Edited by Afsana Elanko
This penultimate November Showcase has made me reflect on how experiences can shape us into the people we are. When faced with a situation, there are always at least two choices. However, under duress, or when feeling cornered, making the right decision is always hard. I have recently faced this myself. I asked for 15 minutes to think, but what I wanted to say was: “Please stop harassing and pressurising me!” I just needed some headspace to make a decision. Looking back, only time will tell whether I made the right one. But having the 15 minutes to decide, allowed me to make the right decision at the time with the knowledge I had. I remembered someone once told me to follow my gut and that’s what I did. This week’s Showcase explores these ideas further.
We have all had to make a decision at some point in our lives by drawing on some nugget of advice lodged deep inside us. Sometimes it’s the right decision and sometimes it’s not. In this first piece, Jason explores how an addiction can turn the scales.

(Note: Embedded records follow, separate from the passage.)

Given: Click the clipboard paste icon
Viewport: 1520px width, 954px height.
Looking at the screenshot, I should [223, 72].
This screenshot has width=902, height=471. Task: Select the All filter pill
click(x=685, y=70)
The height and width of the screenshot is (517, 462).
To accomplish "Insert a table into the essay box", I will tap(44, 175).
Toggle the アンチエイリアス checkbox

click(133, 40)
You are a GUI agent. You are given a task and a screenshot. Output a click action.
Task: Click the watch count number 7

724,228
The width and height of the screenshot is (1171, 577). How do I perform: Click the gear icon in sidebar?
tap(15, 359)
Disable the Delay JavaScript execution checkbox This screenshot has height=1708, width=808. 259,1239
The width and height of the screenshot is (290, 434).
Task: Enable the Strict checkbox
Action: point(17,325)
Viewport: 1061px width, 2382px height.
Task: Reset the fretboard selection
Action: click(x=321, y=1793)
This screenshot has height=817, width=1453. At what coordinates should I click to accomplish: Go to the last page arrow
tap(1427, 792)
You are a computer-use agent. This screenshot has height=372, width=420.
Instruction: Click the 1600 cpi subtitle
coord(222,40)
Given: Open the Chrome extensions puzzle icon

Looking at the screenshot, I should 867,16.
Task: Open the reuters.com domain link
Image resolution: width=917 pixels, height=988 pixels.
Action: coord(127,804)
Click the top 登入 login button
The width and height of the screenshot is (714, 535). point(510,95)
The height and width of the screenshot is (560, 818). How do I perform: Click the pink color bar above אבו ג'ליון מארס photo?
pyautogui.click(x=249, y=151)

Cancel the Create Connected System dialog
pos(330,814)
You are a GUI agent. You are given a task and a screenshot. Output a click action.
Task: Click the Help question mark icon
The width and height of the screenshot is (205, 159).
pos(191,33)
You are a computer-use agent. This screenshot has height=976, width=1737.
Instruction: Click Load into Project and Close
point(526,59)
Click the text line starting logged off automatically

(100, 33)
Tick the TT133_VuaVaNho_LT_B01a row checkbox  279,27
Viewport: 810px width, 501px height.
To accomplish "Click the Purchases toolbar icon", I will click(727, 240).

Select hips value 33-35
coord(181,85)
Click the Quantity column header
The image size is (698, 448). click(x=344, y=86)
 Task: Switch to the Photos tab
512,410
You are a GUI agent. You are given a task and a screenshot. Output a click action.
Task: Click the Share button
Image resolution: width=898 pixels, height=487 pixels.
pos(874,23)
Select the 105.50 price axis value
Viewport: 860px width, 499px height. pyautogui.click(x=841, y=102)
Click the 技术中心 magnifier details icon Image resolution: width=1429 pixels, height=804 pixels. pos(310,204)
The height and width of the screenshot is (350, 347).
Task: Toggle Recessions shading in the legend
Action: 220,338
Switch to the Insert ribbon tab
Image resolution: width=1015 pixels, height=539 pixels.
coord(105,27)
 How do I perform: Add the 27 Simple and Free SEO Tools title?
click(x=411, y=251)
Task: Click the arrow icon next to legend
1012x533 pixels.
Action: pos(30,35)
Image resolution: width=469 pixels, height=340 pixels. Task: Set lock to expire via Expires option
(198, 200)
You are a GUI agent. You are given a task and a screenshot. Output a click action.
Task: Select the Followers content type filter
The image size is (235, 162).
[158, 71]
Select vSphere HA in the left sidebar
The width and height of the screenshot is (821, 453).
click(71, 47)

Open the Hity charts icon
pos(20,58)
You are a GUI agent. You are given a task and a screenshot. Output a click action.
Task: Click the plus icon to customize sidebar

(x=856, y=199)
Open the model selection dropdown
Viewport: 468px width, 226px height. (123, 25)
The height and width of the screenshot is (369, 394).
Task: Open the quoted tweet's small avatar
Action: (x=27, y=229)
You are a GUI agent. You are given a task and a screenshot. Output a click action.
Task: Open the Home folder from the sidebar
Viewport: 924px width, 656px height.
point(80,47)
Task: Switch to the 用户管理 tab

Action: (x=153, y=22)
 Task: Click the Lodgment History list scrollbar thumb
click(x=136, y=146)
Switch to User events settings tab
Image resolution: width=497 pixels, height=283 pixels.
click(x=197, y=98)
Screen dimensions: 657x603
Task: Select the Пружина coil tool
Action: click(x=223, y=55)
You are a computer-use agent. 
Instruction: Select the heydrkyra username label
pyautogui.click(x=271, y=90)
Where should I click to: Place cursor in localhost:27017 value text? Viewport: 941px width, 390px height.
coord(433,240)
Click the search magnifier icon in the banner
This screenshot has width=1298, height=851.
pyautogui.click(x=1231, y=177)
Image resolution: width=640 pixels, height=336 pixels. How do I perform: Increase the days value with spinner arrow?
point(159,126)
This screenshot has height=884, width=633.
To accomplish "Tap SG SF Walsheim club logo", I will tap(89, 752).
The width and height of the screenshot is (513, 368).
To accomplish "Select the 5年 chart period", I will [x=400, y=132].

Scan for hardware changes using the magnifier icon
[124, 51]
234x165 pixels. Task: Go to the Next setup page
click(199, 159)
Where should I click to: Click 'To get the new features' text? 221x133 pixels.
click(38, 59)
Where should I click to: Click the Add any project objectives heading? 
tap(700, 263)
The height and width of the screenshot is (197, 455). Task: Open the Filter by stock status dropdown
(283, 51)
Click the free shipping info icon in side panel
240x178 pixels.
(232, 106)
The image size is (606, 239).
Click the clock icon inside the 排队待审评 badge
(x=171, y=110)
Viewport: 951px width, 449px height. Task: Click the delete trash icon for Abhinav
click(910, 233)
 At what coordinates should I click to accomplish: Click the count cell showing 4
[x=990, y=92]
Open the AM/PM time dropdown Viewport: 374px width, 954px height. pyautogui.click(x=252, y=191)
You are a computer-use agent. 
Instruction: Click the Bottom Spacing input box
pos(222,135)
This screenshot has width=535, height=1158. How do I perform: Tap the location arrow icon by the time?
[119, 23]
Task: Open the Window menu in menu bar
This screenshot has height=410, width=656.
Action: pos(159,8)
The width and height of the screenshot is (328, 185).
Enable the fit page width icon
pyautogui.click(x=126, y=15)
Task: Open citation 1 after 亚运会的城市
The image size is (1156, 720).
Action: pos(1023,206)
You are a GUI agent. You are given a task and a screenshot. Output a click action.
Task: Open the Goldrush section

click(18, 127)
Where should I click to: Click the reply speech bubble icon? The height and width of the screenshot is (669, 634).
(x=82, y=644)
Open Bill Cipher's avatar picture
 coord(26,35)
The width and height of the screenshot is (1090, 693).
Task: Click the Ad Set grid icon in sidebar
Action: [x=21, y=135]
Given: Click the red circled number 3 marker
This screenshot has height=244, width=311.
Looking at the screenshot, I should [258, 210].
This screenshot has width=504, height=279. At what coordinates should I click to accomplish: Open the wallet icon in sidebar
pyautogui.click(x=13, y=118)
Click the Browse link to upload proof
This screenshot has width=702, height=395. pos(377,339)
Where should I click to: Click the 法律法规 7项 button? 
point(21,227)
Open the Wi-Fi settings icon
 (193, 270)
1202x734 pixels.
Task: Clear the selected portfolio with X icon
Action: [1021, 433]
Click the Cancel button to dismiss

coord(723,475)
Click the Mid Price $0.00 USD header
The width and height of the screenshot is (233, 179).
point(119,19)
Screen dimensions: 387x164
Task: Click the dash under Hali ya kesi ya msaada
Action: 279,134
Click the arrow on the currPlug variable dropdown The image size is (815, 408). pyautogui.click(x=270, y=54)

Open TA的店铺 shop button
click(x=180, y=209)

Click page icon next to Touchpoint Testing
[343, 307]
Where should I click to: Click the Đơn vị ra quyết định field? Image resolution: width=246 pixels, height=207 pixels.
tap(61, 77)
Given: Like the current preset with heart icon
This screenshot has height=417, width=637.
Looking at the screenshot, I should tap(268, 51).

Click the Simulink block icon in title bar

I see a ghost-like reflection in the darkened glass of my phone. The face looks gaunt, sunken cheeks peppered with unkempt growth. But as I go to the casino website to play again, I realise I don’t care.
I stare at the brightly coloured images. I can’t help myself. I have an addiction. I know that, but can’t stop. I need to make up my losses before it’s too late. Then I’ll give up, I keep telling myself.
My addiction wasn’t fully formed at the start; it grew. Like a snake, it coiled around my frazzled brain, growing each day until it took me over and I couldn’t think of anything else but getting that next win.
I choose the roulette wheel and bet the rent on black. I’ve already lost the money for the food and energy bills but I know I can get out of this losing streak and win it all back. I just need some luck.
Taking a deep breath, I close my eyes tightly and wish.
© Jason Duck, 2023
You can connect with Jason on Facebook: Jason Duck and X:@duck_writer
Mariam’s beautiful words take us on a journey, giving us a glimpse of an internal struggle faced. There are always two paths. We see how one path has been alive from childhood, with the second arising from maturity. As the piece develops, we see the constant tension between good and evil, girl and woman, and the need to be saved.
Still A Lost Girl
I am a grown woman lost
Whose childish tendencies
May lead her to destruction
Or maybe, I’m hoping it will lead me towards the
Oh, the One who Loves and Saves
Please rescue this child in disguise of a grown woman
Please save me from my greed, that incessant terrible voice that
Demands from me to take and consume more and more
Please save what’s left of the innocent child soul
To transform into a being of inner beauty and grace
My Lord, I am the broken one running from the darkness
Save me from its conflagration
This child-woman has seen a glimpse of something beautiful
Alight shining bright, a cool moonlight that doesn’t burn
Inviting this broken soul to take a glimpse from the outer window sills
Into the embracing purified light
The caravan is ever moving-rolling along the road
Its driver ever hospitable, welcoming to all to take a step onboard
The road to success is only one way, always open for those who
Desire and seek it,
But dare I take the plunge?
Will I be saved?
Oh, my Master, I feel so sad
My soul is broken and this world wants every last piece
I am desperate to come home to safety and to good company
Please rescue me, guide me and teach me
But please don’t leave me to myself
I will be overtaken
Please keep me under your protection
Please help me break my chains
Guide me home to your eternal light
© Mariam Siddiqui, 2023
With this next piece, Benedict transports us to a different reality, giving us the viewpoint of the gentleman inside. How to be true to ourselves, no matter what society thinks.
He walks on …
In gentlemanly dignity
Confident in his strides
Threadbare tie in its place
He walks on …
Oblivious of the holes on his shirt
Never worries about the patched trousers
Unmindful of the toes that have liberated themselves from suffocating shoes.
He walks on …
Bearing the burden of lost time
in the rags of a gentleman.
© Benedict Ushedo, 2020
When I saw this poem, I just knew it needed to be included! The words may be sparse, but the ability of a dream to change the course of life is a powerful concept. We know from sufferers of Post Traumatic Stress Disorder (PTSD) how debilitating their nightmares can be, having a profoundly negative impact on their quality of life. But what if a dream could make everything better?
I saw us in a dream
the image was very strong
when I woke up
it still held true
nobody challenged it
it continued to creep
© Ilias Tsagas, 2023
This week, we’ve highlighted the importance of being connected with each other, finding support to help us get through.
I’ll leave you with this thought: might it be possible to create a better outcome, if we approach situations with kindness?